Rewrite the passage of the editorial below on the Zimmerman verdict starting at "And if the topic" and ending at "been an ass.", swapping "theatre" for "playhouse".

Reading text
--------

Out loud, race was barely mentioned during the month-long trial, but it hung over proceedings like a poisonous vapour. History is likely to add the Martin case to a long line stretching from the pre-civil rights era show trials of blacks subjected to Jim Crow justice, through to the acquittal of the Los Angeles police officers in the beating of black motorist Rodney King in 1992, and the ultimate media circus of the OJ Simpson trial two years later.

And if the topic of race was not explicitly raised, that was because no one needed to be reminded that had Trayvon Martin been white, his fatal confrontation with George Zimmerman might never have happened. And, of course, had the six-person jury been all-black instead of all-white, the verdict might well have been different. But not necessarily. The difference is that, unlike in the parodies of justice in the segregated South where blacks were automatically convicted if accused of a crime against a white, or in the King and Simpson cases, this time the strictly legal outcome – the acquittal of Zimmerman by his peers – feels right.

But what about the spirit of the law, one may ask, as opposed to its letter? Trials though are not morality plays; those who seek such catharsis should go to the theatre, not to a courtroom. On this occasion the law has not been an ass.

Well before Saturday evening’s verdict, impartial expert opinion leant to the view that even if Florida’s permissive self-defence laws were removed from the equation, the case for second-degree murder – requiring proof that even if the crime was not premeditated, Mr Zimmerman had displayed evil intent and hatred when he shot Mr Martin – simply was not being made.

Nonetheless, the judge allowed the prosecution to seek conviction on the lesser charge of manslaughter. But the jury threw that out too. The plain truth is that no one can say for sure what happened on that rainy Sunday evening of 26 February 2012 in the gated community of Sanford, Florida. There were no eyewitnesses, and it was never established whose voice, whether Zimmerman’s or Martin’s, was screaming for help in the background of the call to the emergency services. In a criminal court, a defendant’s guilt must be shown “beyond reasonable doubt”. Prosecutors failed to clear that fundamental hurdle.

Given America’s multi-tiered legal system, this may not be the end of the affair. Under the criminal law of Florida, Zimmerman has been acquitted. But the Justice Department in Washington faces intense pressure from civil rights groups to bring federal charges against him, under existing hate-crime legislation.

--------

Supplied material
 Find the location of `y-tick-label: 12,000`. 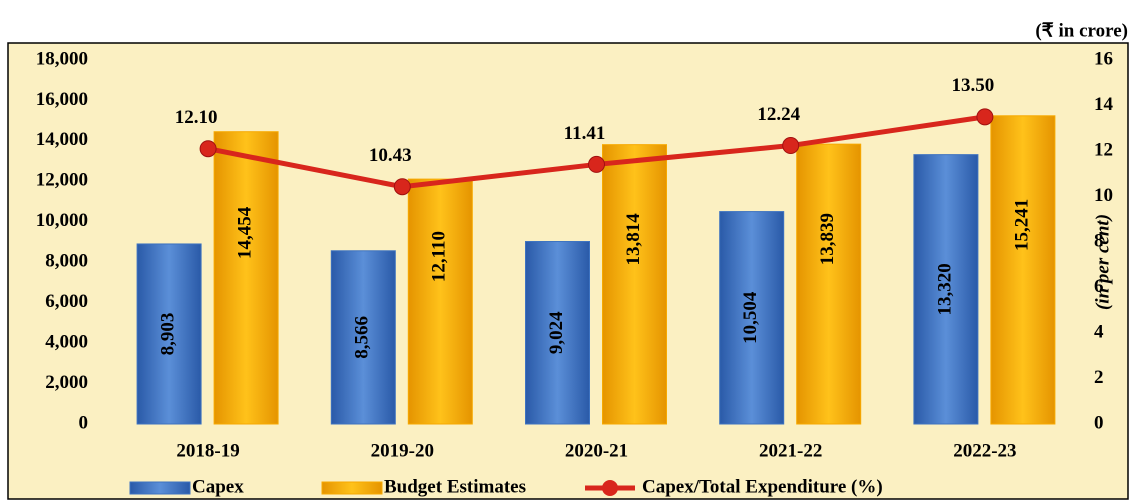

y-tick-label: 12,000 is located at coordinates (62, 180).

--------

Response area
And if the topic of race was not explicitly raised, that was because no one needed to be reminded that had Trayvon Martin been white, his fatal confrontation with George Zimmerman might never have happened. And, of course, had the six-person jury been all-black instead of all-white, the verdict might well have been different. But not necessarily. The difference is that, unlike in the parodies of justice in the segregated South where blacks were automatically convicted if accused of a crime against a white, or in the King and Simpson cases, this time the strictly legal outcome – the acquittal of Zimmerman by his peers – feels right.

But what about the spirit of the law, one may ask, as opposed to its letter? Trials though are not morality plays; those who seek such catharsis should go to the playhouse, not to a courtroom. On this occasion the law has not been an ass.